“I reckon we got here just in time, boss!” he said. “They didn’t git you or Bud? No?” at Taylor’s grin. “Well, we’re wipin’ them out—that’s all! That Keats bunch can’t run in no raw deal like that on the Arrow—not while I’m range boss. Law? Bah! Every damned man that runs with Keats would have stretched hemp before this if they’d have been any law in the country! A clean-up, eh—that’s what they tryin’ to pull off. Well, watch my smoke!”
His voice leaping with passion, Bothwell slapped his horse sharply, and as the animal leaped down the trail toward Dawes, Bothwell shouted to the other men of the outfit, who had halted at a little distance back in the gorge:
“Come a runnin’, you yaps! That ornery bunch can’t git out of this section without hittin’ the basin trail!”
Bothwell and the others fled down the gorge like a devastating whirlwind before Taylor could offer a word of objection.
As a matter of fact, Taylor had paid little attention to Bothwell’s threats. He knew that the big range boss was in a bitter rage, and he had been aware of the ill-feeling that had existed for some time between Keats and his friends and the men of the Arrow outfit.
But the deserved punishment of Keats was not the burden his mind carried at this instant. Dominating every other thought in Taylor’s brain was the obvious, naked fact that Carrington had struck at him again; that he had struck underhandedly, as usual; and that he would continue to fight with that method until he was victorious or beaten.
And yet Taylor was not so much concerned over the blow that had been aimed at him as he was of its probable effect upon Marion Harlan. For of course the girl had heard of the charge by this time—or she would hear of it. It would be all the same in the end. And at a blow the girl’s faith in him would be destroyed—the faith that he had been nurturing, and upon which he had built his hopes.

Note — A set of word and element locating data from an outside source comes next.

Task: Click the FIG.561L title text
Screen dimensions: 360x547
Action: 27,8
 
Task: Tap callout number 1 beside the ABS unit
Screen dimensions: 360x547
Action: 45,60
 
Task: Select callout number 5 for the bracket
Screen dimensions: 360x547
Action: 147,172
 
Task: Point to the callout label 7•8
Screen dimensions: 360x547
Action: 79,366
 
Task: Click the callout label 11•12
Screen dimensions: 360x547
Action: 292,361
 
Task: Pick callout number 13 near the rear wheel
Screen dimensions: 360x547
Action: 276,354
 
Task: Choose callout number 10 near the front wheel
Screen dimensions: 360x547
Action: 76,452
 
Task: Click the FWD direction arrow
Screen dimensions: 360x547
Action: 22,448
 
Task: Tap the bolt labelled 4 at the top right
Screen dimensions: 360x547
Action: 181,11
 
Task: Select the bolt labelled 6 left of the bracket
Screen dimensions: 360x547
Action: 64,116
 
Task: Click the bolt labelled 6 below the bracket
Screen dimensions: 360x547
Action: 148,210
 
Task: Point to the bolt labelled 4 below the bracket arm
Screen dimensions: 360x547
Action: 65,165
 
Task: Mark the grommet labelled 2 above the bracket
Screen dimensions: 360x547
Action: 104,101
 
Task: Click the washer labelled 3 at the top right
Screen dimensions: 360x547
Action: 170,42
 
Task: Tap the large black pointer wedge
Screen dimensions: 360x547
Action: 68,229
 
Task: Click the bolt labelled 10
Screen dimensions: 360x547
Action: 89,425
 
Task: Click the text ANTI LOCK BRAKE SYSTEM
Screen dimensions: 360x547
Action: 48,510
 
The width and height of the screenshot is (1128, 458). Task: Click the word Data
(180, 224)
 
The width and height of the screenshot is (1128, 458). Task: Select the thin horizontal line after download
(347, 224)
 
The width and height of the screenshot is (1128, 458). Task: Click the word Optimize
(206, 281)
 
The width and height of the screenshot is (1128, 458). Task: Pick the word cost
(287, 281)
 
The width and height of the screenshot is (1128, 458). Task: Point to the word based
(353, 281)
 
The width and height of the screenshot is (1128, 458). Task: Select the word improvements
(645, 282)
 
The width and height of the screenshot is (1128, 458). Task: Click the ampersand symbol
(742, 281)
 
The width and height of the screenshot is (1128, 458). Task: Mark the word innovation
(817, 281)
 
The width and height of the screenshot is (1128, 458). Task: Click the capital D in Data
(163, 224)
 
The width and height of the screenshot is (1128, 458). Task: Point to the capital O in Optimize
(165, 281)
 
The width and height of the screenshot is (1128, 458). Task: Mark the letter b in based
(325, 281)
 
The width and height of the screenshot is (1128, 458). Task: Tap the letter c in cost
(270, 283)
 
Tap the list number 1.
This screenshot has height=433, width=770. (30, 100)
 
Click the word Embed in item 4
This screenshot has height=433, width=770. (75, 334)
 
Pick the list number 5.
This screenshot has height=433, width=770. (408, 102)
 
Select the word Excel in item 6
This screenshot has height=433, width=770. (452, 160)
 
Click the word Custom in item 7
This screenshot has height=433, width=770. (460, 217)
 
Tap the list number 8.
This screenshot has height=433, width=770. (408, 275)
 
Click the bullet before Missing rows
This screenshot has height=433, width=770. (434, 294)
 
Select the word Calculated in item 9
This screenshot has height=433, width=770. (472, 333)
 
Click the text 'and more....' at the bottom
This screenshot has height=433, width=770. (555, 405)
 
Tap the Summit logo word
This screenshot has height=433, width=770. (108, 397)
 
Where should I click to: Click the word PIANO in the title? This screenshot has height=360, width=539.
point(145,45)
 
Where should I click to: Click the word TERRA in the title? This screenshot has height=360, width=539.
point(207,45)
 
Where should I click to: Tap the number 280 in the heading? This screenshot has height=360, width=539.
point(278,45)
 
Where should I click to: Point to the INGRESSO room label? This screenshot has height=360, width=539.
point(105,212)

To be sure he had Larry Harlan’s note to show her, to convince her of his innocence, but he knew that once the poison of suspicion and doubt got into her heart, she could never give him that complete confidence of which he had dreamed. She might, now that Carrington had spread his poison, conclude that he had forged the note, trusting in it to disarm the suspicions of herself and of the world. And if she were to demand why he had not shown her the note before—when she had first come to the Arrow—he could not tell her that he had determined never to show it to her, lest she understand that he knew her mother’s sordid history. That secret, he had promised himself, she would never know; nor would she ever know of the vicious significance of that conversation he had overheard between Carrington and Parsons on the train coming to Dawes. He was convinced that if she knew these things she would never be able to look him in the eyes again.
Therefore, knowing the damage Carrington had wrought by bringing the charge of murder against him, Taylor’s rage was now definitely centered upon his enemy. The pursuit and punishment of Keats was a matter of secondary consideration in his mind—Bothwell and the men of the outfit would take care of the man. But Taylor could no longer fight off the terrible rage that had seized him over the knowledge of Carrington’s foul methods, and when he mounted Spotted Tail and urged him down the trail toward the Arrow ranchhouse, there was a set to his lips that caused Norton, who had brought his horse to a halt near him, to look sharply at him and draw a quick breath.
Not speaking to Norton, nor to Bud—who had also remained to watch him—Taylor straightened Spotted Tail to the trail and sent him flying toward the Arrow. Taylor looked neither to the right nor left, nor did he speak to Norton and Bud, who rode hard after him. Down the trail at a point where the neck of the gorge broadened and merged into the grass level that stretched, ever widening, to the Arrow, Spotted Tail and his rider flashed past a big cluster of low hills from which came flame-streaks and the sharp, cracking reports of rifles, the yells of men in pain, and the hoarse curses of men in the grip of the fighting rage.